The Belton president, John Wesley, disagreed. He contended that psychological testing had no place in the evaluation of a potential salesperson because testing was haphazard, it was highly theoretical and impersonal, and tests in no way could be substituted for experienced judgment as to the intangible human qualities possessed by an individual. He believed that many employers were using psychological tests as a crutch to. avoid highly subjective selection decisions. Wesley contended that the selection process was not really the cause of the turnover problem. He suggested that if the sales department did a better job of training and motivating salespeople, job dissatisfaction and turnover would be reduced. Thompson agreed to abandon the idea of psychological testing and to concentrate more effort on training and motivation.
Two years later, a revised training program and a stronger program of sales incentives had not completely solved the turnover problem; sales force turnover, at 20 percent, was still well above the industry average. Albert Thompson explained this situation to John Wesley by stating that “you can’t make a silk purse out of a sow’s ear,” that the first necessary step in reducing sales force turnover was to identify and recruit prospects with high potential for success. He had noticed that many successful salespeople seemed to have a strong internal drive for success. It was to identify such people that he had suggested using psychological testing. At this point, he sought the advice of an industrial psychologist, Dr. Claude Pfeiffer, who explained that personality types had been defined upon the basis of the needs of individuals to achieve. This need for achievement, or nAch as it was called by psychologists, results from the total environment of the individual from childhood and is essentially unchangeable in the adult. He suggested that Belton should be recruiting individuals with high need for achievement. High n-Ach persons are successful in endeavors that require hard work and perseverance; they feel rewarded solely through their own efforts. Achievement is a means to fulfill their own self-system of values. They, can be motivated by presenting challenges to them—each successfully met challenge tends to raise their own levels of aspiration. Such people are self-starters.

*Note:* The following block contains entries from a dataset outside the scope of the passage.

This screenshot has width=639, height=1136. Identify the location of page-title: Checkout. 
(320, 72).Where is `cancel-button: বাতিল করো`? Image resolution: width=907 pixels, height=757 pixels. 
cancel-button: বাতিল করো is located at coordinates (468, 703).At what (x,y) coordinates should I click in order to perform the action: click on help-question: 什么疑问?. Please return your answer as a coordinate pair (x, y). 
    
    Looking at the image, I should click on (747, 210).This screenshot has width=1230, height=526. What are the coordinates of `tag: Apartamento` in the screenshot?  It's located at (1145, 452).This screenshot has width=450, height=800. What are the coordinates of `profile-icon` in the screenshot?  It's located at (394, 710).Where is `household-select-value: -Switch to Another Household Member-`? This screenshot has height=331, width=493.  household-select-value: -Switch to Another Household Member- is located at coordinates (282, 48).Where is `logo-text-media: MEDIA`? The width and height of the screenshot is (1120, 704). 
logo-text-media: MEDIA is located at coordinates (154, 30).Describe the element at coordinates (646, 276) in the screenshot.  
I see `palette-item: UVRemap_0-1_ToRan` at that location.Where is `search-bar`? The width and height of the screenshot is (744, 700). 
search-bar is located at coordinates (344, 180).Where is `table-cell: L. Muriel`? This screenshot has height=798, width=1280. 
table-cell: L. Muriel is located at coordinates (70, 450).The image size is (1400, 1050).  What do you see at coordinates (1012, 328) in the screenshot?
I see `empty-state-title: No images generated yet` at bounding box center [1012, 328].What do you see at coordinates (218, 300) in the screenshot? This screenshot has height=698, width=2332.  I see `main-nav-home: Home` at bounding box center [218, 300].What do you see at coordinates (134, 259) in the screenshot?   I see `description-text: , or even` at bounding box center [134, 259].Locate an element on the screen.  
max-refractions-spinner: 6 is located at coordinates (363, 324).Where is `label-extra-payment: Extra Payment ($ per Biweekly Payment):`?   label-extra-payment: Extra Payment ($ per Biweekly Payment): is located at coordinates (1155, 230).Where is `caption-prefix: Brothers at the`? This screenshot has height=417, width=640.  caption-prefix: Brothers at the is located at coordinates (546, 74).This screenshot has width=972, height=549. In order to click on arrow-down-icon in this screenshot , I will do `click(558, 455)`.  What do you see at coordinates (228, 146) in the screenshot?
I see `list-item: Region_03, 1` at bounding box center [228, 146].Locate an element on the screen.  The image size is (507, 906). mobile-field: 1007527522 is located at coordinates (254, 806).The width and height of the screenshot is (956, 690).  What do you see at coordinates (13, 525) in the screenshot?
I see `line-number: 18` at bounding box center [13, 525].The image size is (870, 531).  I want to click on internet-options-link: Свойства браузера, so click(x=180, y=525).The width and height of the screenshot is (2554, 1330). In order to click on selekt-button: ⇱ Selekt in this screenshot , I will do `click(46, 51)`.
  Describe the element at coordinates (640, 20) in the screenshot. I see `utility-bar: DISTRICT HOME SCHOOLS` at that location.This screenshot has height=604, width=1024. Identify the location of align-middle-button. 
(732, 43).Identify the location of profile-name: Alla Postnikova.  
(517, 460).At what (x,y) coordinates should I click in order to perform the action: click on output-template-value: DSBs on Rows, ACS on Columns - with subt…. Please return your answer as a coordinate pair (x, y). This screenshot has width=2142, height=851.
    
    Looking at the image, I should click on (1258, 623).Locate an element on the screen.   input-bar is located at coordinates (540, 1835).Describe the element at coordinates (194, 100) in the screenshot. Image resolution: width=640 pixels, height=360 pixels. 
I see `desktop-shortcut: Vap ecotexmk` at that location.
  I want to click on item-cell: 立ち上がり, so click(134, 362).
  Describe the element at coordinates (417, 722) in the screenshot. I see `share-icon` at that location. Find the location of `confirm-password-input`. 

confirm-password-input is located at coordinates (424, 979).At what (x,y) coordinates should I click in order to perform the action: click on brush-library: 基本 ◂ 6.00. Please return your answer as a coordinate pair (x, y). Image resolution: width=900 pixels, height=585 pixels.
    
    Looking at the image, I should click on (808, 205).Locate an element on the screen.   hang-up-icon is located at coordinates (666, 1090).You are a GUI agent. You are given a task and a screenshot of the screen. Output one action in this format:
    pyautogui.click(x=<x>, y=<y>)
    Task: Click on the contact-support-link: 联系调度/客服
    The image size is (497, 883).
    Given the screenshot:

Only a small proportion of the population fall in this high n-Ach category. Psychologists can assess the degree of n-Ach with tests and interviews, but laypersons might find it more difficult to identify this personality trait in the selection process. Dr. Pfeiffer suggested that answers to the following questions would help to identify high n-Ach people. Do they use achievement words like success and accomplishment when talking about their work? Do they seem more concerned with results than with getting along with people? Do they have a track record of working independently? Are they moderate risk takers rather than impulsive reckless types? Do they seem to enjoy challenges or try to avoid them?
Dr. Pfeiffer recommended that Belton Industries concentrate its recruiting efforts on finding and hiring high n-Ach salespeople. However, Thompson had reservations about seeking out and using such people in his sales force.